I was doing it this morning with twitter and thought I’d share my findings, non of which are earth shuttering but interesting nonetheless.
It appears the twitter is using facebook’s scribe for logging and they’re sending client-side logs directly to scribe.twitter.com
var scribeUrl = (window.location.protocol.match(/s\:$/) ? ‘https’ : ‘http’) + ‘://scribe.twitter.com’; scribeUrl += ‘?category=webclient&log=’ + encodeURIComponent(stringifyLite(report)) + ‘&ts=’ + (new Date()).getTime();(new Image()).src = scribeUrl;
Since twitter is a heavy client-side application, using their own API just as any other client app would, they are also using some sort of client-side feature management to determine which features will be enabled for the viewing user. I’m assuming this is used for both user sampling and gradual release of features and also to turn off features when the system is overloaded.

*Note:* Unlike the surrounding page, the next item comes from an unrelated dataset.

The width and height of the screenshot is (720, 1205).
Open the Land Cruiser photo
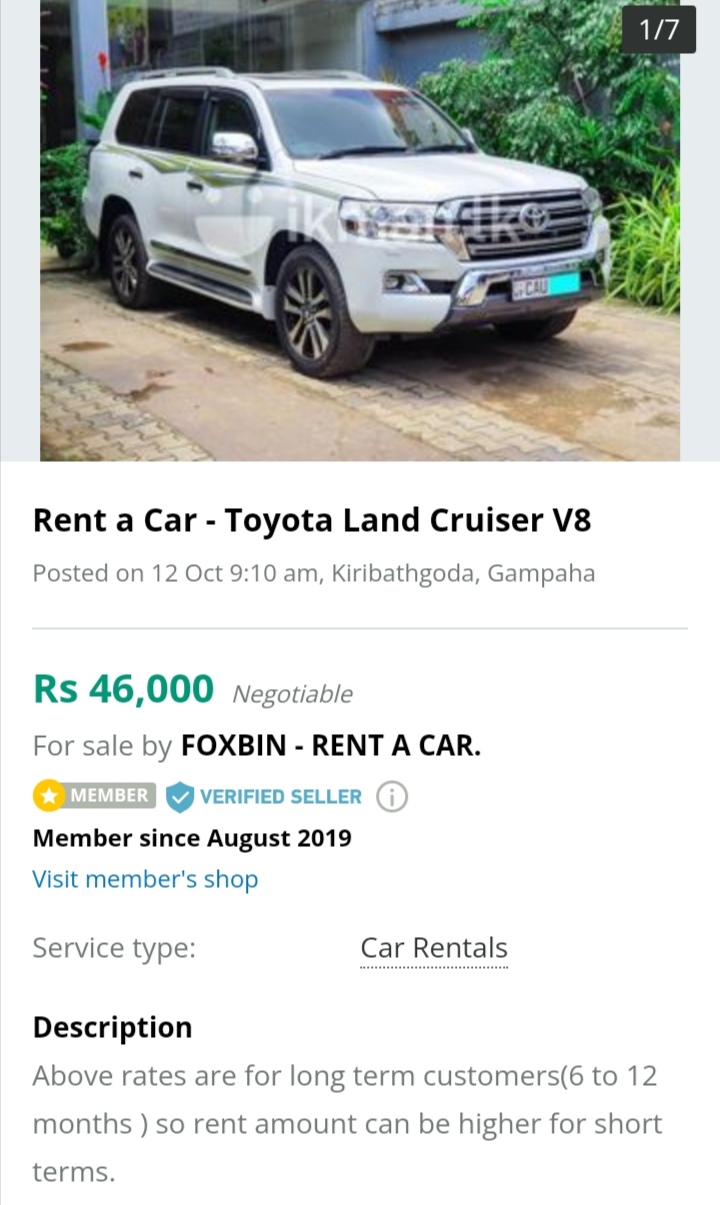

twttr._initialDeciderFeatures = {“tweet_stream_search”:1,”phoenix_puffin”:1,”tweet_stream_retweets_by_others”:1,”tweet_geo_component”:1 …[truncated]… };
There’s also indication to which domains they use for development (localhost.twitter.com on port 3000) and staging (staging*.twitter.com) purposes
twttr.domains = { local: ‘twitter.com’, remote: ‘api.twitter.com’ };
var match = window.location.hostname.match(/^(staging\d+.[a-zA-Z0-9_]*?).twitter.com$/i);
if (match) {
twttr.domains.local = match[1] + ‘.twitter.com’;
twttr.domains.remote = ‘api-’ + match[1] + ‘.twitter.com’;
}
if (document.location.hostname === “localhost.twitter.com”) { twttr.domains.local = ‘localhost.twitter.com:3000’;
twttr.domains.remote = ‘api.localhost.twitter.com:3000’;
}
twttr.hosts = { local: twttr.proto + “://” + twttr.domains.local, remote: twttr.proto + “://” + twttr.domains.remote};
They are using Lab.JS to optimize asset loading
The real thing I was interested in is figuring out whether they track the frontend server responding to each request, it appears it’s nowhere on the code but they might be using HTTP headers for that, I’ll be investigating that some other time and update this post if there’s anything to share.